(CNN) — Ever tried taking a photo in front of the Trevi fountain in Rome? Up until very recently it was a Herculean feat, requiring patience, timing and guesswork as to where the next spot might open. There were selfie brawls as well as fines and barriers imposed to control the unruly, ill-behaved masses.

Now you could take that photo with no obstructions, not one other human in the frame, no problem. But as Italy is on coronavirus lockdown, you might get fined — or even arrested.

Many streets, train stations, mass transit systems and restaurants are now eerily empty.

Deserted airports and under-capacity airplanes are the new normal, from Beijing to beyond. Like the virus itself, these uncanny scenes are spreading west to tourist attractions, museums, churches and landmarks. And the few pedestrians and tourists still wandering are usually wearing masks.

You can scarcely avoid seeing images of the emptiness — the cleared streets and squares of St. Petersburg, the missing throngs outside the temples of Kyoto, the abandoned restaurants in most Chinatowns, some of which have had to close.

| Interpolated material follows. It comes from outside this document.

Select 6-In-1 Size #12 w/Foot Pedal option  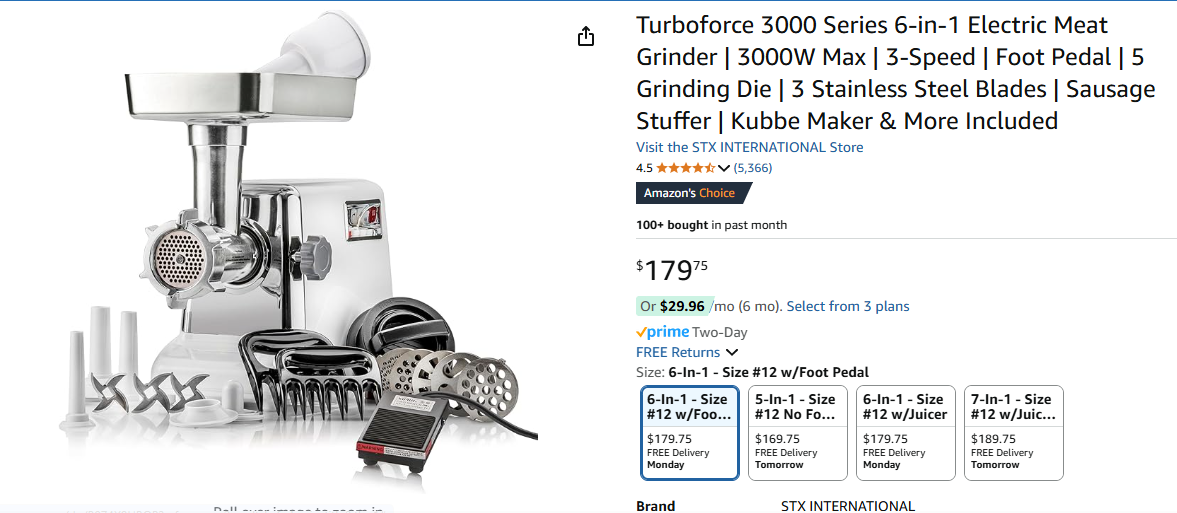coord(691,433)
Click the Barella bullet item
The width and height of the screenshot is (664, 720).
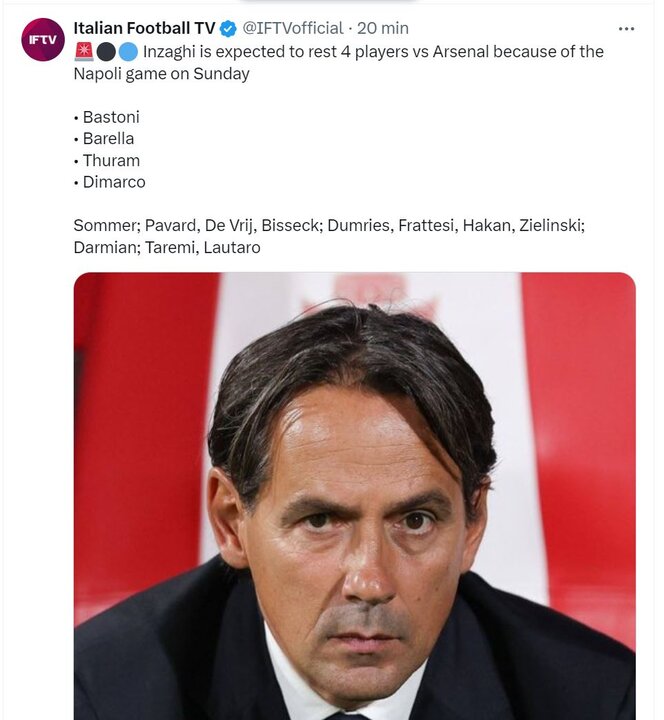107,139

The Grand Canal of Venice — once bustling with gondolas, the sounds of song and accordions, sleek Riva boats and passenger-filled water buses — is now so quiet and desolate, it’s hard to recall what the crowds were like just a few months ago.

This astonishing moment when the world hit pause on normal life will never be forgotten by those who lived through it. While some parts of the world are getting back online, the images that remain will populate the historical record, reminding citizens of the world how vulnerable we are and how important it is to take care not only of ourselves but of one another.